* _ASSIGNED TASK_:
Copy everything from the start of the listing down to the line containing "Describe the element at coordinates (1182, 40)", with both ends included, reproducing each line precisely.

Stored records

*** Begin section ***

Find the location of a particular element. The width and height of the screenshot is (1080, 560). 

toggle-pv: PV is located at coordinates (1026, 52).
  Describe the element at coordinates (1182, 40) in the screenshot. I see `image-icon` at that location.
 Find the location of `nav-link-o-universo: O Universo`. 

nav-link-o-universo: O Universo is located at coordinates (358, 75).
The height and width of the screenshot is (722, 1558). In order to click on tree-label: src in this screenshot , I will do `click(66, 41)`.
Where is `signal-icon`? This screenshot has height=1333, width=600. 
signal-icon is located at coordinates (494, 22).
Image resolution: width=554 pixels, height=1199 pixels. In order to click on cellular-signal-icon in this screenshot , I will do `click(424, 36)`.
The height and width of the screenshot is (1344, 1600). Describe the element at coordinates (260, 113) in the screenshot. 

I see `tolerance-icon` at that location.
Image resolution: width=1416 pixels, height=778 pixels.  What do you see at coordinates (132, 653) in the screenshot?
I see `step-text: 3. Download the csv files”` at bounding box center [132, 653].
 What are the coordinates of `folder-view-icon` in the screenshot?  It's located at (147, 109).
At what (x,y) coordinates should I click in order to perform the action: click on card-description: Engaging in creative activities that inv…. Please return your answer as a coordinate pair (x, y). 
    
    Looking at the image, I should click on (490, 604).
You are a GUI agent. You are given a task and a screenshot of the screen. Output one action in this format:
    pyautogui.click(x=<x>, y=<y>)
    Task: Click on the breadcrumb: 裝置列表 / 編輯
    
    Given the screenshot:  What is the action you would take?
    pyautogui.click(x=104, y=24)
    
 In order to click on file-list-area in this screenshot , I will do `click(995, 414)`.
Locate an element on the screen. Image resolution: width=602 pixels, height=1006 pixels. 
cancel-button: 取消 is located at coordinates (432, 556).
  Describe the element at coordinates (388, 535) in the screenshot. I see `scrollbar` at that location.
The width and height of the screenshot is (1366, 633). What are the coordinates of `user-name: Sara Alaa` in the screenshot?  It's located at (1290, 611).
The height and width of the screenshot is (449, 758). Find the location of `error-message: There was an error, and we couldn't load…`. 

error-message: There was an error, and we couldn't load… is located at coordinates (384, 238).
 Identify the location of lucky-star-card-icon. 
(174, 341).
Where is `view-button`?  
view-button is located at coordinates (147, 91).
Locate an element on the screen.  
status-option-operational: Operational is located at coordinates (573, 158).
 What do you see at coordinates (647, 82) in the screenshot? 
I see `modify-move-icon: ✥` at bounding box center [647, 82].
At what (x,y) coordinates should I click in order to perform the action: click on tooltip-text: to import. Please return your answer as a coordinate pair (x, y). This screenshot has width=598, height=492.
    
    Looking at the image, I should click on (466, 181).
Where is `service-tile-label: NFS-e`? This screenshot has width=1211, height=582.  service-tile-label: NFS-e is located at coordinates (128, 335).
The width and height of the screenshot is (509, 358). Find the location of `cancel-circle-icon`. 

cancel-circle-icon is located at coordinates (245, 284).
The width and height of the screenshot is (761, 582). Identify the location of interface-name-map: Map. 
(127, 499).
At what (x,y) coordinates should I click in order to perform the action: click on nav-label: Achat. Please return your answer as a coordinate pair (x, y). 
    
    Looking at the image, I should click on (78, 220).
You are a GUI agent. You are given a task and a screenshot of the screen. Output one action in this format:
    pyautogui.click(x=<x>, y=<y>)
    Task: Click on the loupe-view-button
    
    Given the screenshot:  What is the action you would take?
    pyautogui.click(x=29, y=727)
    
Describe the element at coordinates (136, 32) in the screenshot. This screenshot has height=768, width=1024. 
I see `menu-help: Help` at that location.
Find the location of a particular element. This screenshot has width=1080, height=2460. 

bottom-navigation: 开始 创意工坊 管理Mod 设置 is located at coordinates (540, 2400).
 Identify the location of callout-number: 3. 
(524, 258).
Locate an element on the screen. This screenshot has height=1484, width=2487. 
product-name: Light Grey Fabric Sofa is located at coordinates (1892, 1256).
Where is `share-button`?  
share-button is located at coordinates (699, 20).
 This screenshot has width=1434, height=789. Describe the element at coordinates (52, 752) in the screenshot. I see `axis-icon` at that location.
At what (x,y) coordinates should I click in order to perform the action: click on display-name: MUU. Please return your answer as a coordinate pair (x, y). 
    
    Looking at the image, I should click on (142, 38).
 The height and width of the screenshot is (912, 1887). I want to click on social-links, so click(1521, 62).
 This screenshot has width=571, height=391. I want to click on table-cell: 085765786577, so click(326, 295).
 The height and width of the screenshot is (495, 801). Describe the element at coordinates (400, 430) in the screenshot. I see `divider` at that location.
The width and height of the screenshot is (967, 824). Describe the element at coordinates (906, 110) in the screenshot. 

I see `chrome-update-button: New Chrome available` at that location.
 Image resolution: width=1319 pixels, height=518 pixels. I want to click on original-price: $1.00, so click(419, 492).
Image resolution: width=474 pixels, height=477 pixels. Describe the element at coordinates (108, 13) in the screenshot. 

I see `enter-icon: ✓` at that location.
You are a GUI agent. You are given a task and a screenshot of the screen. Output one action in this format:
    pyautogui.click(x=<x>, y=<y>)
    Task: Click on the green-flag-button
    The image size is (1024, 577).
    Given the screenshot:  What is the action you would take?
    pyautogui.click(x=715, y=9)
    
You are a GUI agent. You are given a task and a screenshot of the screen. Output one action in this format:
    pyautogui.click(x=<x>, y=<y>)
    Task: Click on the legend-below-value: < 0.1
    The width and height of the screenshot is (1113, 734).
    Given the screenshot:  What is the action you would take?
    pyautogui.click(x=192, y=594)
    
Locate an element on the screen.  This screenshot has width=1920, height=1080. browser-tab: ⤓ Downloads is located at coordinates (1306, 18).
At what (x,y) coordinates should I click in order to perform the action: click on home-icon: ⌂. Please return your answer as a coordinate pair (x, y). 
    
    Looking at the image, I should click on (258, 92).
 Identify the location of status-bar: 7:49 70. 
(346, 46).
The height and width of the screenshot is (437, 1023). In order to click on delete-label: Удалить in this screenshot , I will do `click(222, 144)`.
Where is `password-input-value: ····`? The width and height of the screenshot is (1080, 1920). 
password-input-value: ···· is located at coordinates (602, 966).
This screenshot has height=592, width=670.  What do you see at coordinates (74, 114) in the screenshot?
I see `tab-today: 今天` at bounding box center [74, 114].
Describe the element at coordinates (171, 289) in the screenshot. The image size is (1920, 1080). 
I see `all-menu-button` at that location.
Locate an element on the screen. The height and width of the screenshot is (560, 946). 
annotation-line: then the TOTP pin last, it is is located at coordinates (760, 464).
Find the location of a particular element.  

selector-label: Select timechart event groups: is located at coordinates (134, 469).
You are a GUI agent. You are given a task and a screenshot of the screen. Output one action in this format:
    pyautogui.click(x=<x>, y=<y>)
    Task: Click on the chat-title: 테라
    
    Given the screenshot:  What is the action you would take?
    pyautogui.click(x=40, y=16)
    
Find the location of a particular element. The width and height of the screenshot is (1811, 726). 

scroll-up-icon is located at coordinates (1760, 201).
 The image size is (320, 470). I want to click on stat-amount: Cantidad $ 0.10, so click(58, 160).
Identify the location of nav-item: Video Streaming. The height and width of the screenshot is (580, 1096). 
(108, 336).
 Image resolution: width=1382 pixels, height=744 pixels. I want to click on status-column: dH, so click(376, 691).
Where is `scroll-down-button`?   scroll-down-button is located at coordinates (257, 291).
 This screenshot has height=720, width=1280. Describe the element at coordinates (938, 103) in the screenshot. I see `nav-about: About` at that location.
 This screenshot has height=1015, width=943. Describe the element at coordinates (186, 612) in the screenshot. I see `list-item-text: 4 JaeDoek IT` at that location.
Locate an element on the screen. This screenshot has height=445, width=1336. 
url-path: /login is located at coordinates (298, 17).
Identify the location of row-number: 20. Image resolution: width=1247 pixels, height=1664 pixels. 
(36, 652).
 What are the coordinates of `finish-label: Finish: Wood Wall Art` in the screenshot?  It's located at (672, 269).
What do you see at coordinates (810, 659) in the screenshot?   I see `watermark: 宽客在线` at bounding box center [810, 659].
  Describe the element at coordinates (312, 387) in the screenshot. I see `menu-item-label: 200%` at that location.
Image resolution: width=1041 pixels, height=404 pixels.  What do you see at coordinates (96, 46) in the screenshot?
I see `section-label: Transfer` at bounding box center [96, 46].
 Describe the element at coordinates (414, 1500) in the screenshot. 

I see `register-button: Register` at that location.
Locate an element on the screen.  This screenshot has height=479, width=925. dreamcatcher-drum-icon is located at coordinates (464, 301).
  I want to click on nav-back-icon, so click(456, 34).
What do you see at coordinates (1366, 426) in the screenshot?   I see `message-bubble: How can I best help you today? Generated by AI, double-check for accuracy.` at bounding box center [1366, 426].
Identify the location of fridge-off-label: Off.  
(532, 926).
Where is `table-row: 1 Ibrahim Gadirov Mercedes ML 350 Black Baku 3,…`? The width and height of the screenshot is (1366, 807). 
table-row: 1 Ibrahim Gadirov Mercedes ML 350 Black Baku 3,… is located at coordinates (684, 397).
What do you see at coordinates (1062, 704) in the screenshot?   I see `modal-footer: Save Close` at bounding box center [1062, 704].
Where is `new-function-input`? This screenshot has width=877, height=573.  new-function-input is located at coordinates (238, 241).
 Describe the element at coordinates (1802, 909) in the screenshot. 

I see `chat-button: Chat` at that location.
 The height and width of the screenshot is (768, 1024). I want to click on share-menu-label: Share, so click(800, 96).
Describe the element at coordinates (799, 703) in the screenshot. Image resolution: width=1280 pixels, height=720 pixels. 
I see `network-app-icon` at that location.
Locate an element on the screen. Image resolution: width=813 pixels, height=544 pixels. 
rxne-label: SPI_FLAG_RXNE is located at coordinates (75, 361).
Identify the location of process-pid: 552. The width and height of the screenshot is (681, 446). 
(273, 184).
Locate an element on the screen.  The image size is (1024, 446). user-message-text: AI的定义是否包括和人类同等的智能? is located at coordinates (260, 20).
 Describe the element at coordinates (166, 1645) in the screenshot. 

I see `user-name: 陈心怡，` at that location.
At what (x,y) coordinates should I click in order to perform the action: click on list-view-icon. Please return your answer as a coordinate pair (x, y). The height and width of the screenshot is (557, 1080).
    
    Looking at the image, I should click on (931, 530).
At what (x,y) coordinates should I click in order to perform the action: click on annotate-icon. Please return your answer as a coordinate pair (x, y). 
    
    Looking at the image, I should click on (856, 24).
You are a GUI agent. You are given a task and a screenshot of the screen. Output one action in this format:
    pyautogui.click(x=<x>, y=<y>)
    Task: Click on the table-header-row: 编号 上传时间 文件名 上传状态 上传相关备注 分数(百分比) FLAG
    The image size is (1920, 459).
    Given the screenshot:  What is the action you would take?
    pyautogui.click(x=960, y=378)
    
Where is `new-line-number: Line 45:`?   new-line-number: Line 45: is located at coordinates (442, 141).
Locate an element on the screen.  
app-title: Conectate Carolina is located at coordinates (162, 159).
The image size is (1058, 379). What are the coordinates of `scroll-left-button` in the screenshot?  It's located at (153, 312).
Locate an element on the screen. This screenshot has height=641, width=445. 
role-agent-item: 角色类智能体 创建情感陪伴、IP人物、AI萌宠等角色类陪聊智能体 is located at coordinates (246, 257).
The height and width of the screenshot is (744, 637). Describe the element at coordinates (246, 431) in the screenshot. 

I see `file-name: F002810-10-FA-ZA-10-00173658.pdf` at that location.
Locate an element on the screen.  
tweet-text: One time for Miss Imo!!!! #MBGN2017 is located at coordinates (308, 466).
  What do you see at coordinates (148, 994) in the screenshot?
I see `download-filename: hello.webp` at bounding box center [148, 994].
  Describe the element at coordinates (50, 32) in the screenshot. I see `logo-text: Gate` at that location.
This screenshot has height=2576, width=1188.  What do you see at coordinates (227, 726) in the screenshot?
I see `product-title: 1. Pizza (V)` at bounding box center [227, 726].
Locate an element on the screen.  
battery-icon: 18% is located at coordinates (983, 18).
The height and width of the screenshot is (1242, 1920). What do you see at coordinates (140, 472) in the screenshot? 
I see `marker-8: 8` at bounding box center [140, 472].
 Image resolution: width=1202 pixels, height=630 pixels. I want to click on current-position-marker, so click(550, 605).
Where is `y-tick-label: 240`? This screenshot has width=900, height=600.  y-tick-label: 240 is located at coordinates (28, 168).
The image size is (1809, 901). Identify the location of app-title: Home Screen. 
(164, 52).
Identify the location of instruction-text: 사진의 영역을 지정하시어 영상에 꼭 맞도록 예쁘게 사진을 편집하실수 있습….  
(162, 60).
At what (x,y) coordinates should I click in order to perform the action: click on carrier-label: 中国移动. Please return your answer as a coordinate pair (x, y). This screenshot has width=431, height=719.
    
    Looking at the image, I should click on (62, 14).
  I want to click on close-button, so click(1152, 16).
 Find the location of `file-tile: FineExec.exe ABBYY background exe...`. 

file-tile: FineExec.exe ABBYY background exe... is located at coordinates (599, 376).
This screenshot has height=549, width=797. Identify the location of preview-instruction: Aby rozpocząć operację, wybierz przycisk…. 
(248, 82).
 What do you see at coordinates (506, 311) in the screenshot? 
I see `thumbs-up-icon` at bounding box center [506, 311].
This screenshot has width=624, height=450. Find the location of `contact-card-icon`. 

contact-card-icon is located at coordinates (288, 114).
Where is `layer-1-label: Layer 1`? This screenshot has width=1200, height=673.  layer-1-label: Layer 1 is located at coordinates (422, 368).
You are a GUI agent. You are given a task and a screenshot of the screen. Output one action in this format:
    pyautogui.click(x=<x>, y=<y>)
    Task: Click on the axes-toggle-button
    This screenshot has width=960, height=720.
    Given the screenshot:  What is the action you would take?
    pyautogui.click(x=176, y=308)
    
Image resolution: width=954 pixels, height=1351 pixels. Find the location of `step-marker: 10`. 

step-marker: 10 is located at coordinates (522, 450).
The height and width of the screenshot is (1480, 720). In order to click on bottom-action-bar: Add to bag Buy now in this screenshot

*** End section ***

* _TASK OUTPUT_:
Find the location of a particular element. The width and height of the screenshot is (1080, 560). 

toggle-pv: PV is located at coordinates (1026, 52).
  Describe the element at coordinates (1182, 40) in the screenshot. I see `image-icon` at that location.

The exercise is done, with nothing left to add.